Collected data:
● ● ● ● ● ● ●
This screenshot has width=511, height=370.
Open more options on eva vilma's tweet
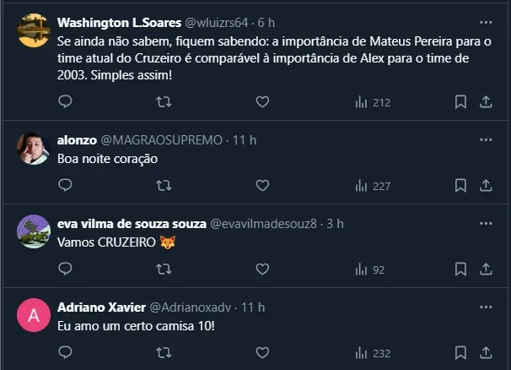coord(486,223)
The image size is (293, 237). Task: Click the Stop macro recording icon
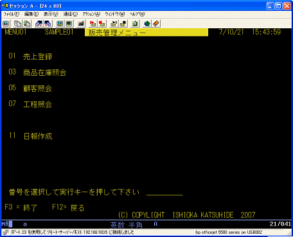(102, 23)
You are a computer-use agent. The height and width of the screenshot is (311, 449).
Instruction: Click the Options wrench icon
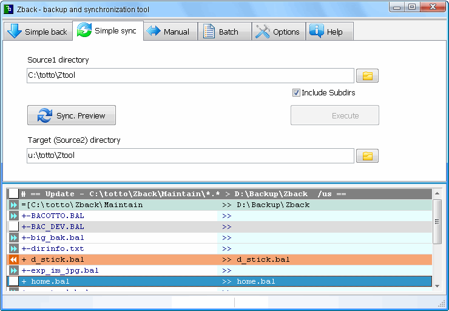pos(262,32)
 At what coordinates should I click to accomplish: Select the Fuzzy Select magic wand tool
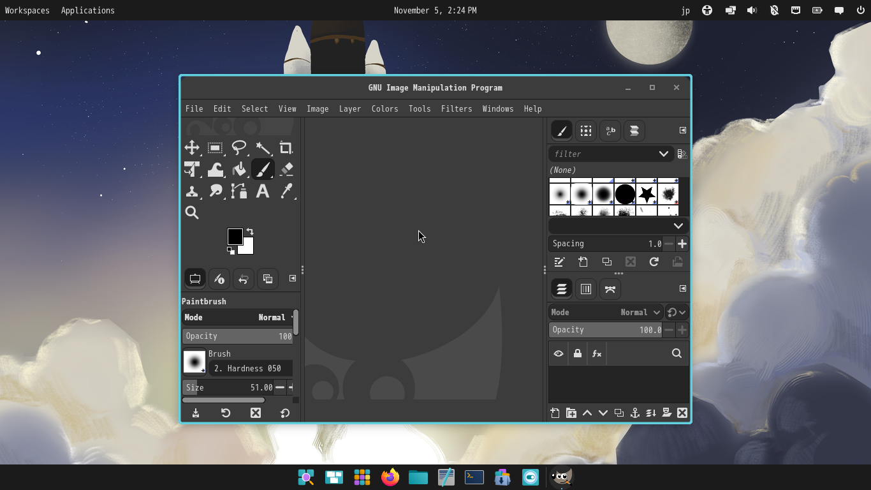[262, 148]
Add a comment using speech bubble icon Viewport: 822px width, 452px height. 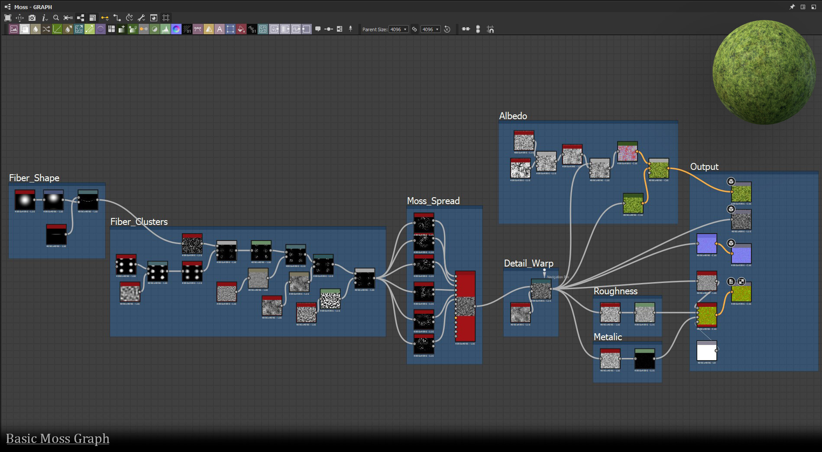point(317,29)
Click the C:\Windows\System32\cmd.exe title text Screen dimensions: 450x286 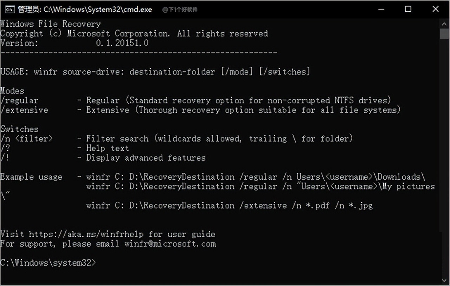point(98,9)
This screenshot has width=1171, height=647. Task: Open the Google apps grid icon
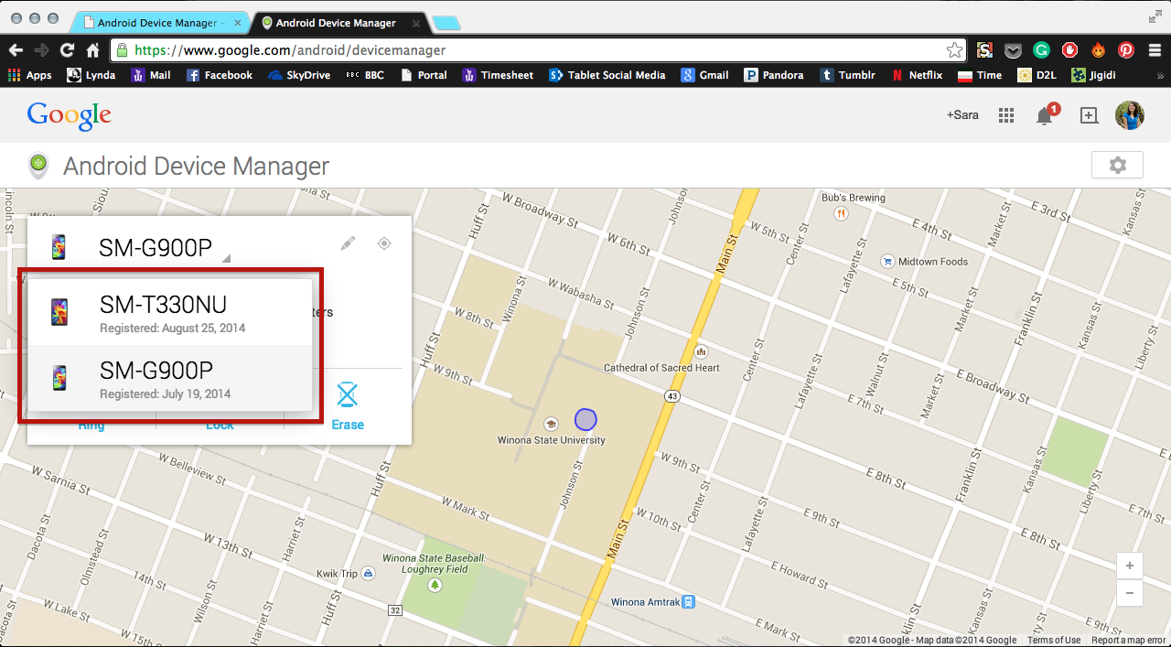coord(1006,115)
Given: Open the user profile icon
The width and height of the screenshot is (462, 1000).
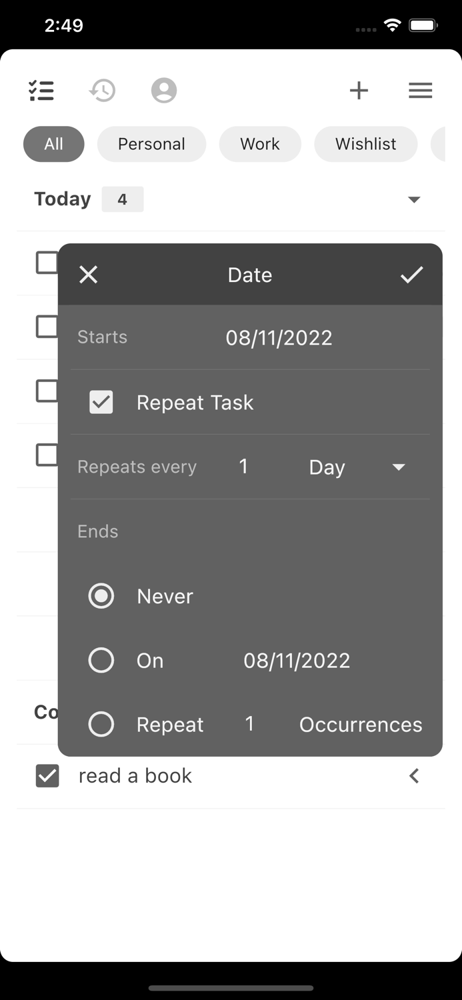Looking at the screenshot, I should [x=163, y=90].
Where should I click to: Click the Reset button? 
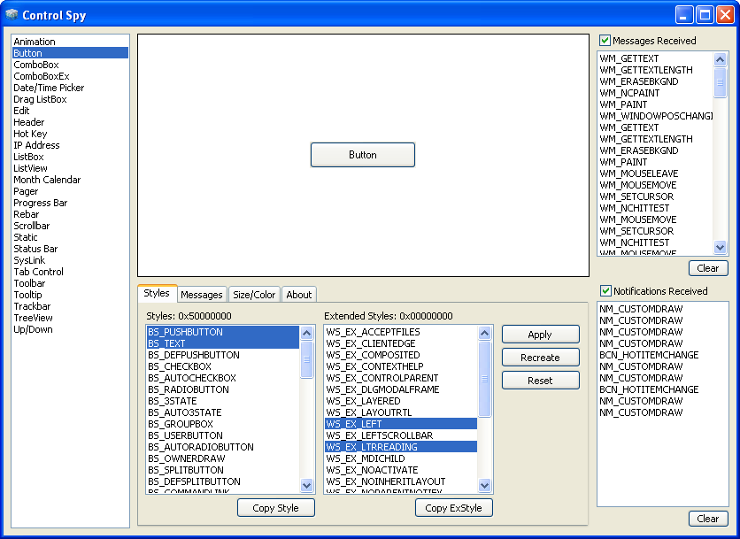(x=540, y=381)
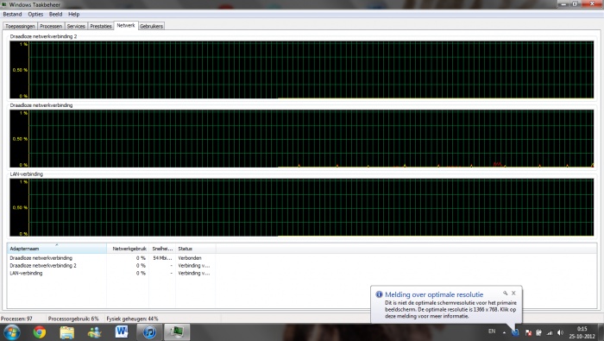Viewport: 604px width, 341px height.
Task: Click the Task Manager taskbar icon
Action: 177,332

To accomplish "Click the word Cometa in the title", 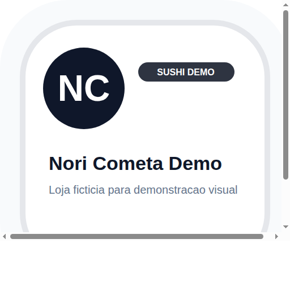I will [x=128, y=164].
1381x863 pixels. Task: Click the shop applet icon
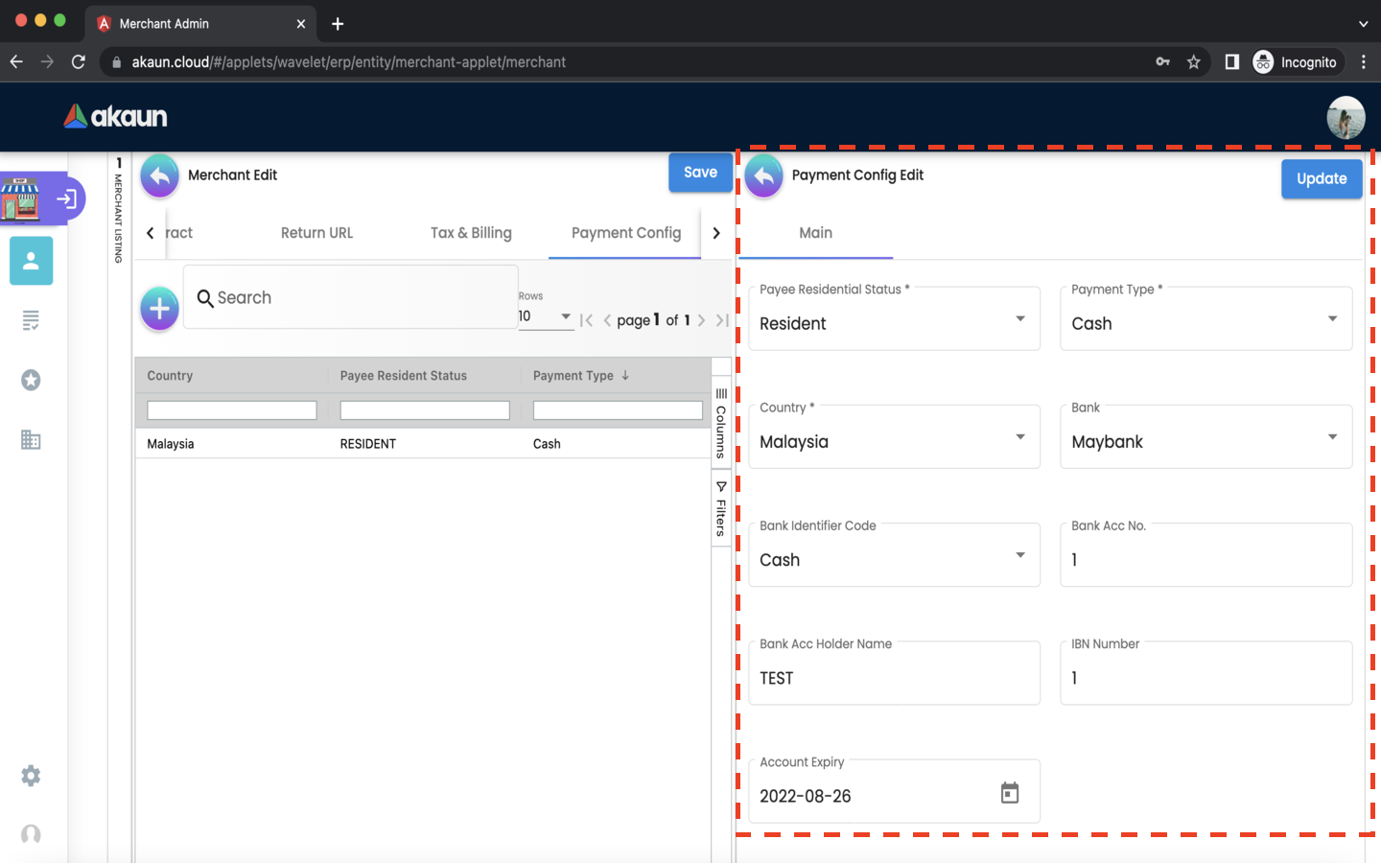tap(21, 198)
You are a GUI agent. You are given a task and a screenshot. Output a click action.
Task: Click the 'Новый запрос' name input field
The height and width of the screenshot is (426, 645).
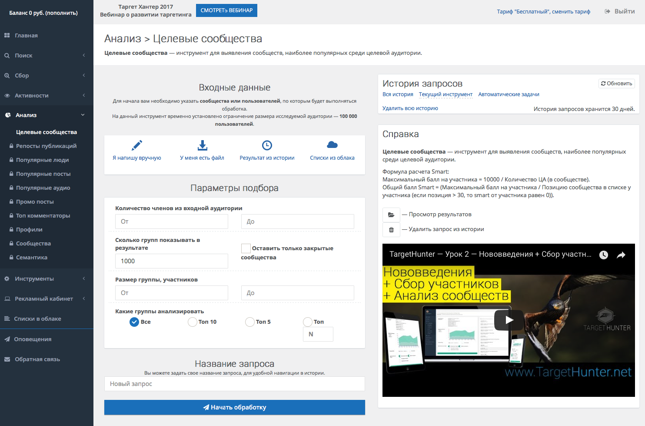tap(234, 384)
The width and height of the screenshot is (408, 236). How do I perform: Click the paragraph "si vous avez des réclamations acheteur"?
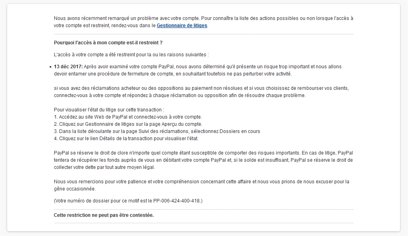(204, 92)
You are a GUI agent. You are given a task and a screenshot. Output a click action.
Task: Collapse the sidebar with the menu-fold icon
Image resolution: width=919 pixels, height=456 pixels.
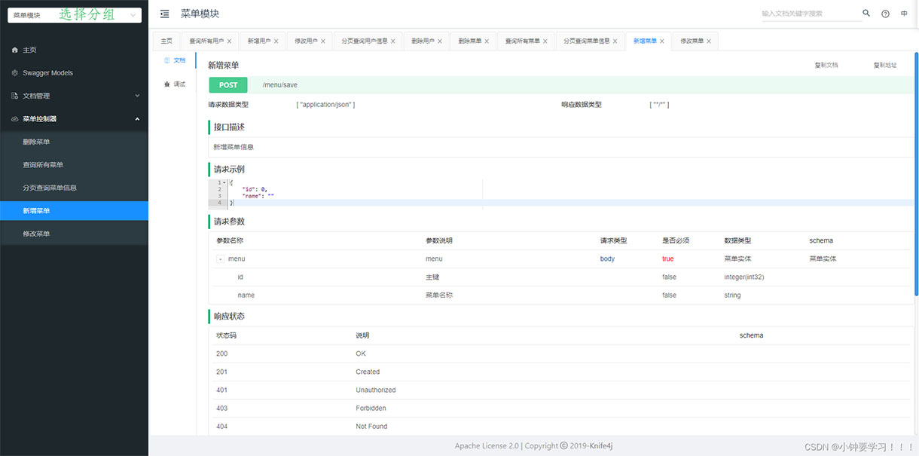pyautogui.click(x=165, y=14)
● ● ● ● ● ● ●
AIM OF THE EXERCISE: Go back to the lines above and output, exactly as they stand, the ones from the line containing "The height and width of the screenshot is (426, 645)." to the line containing "Task: Collapse the". Leave all pictures behind.

TASK RESPONSE:
The height and width of the screenshot is (426, 645).
tap(234, 384)
The width and height of the screenshot is (408, 236). How do I perform: Click the paragraph "si vous avez des réclamations acheteur"?
(204, 92)
You are a GUI agent. You are given a task and a screenshot. Output a click action.
Task: Collapse the sidebar with the menu-fold icon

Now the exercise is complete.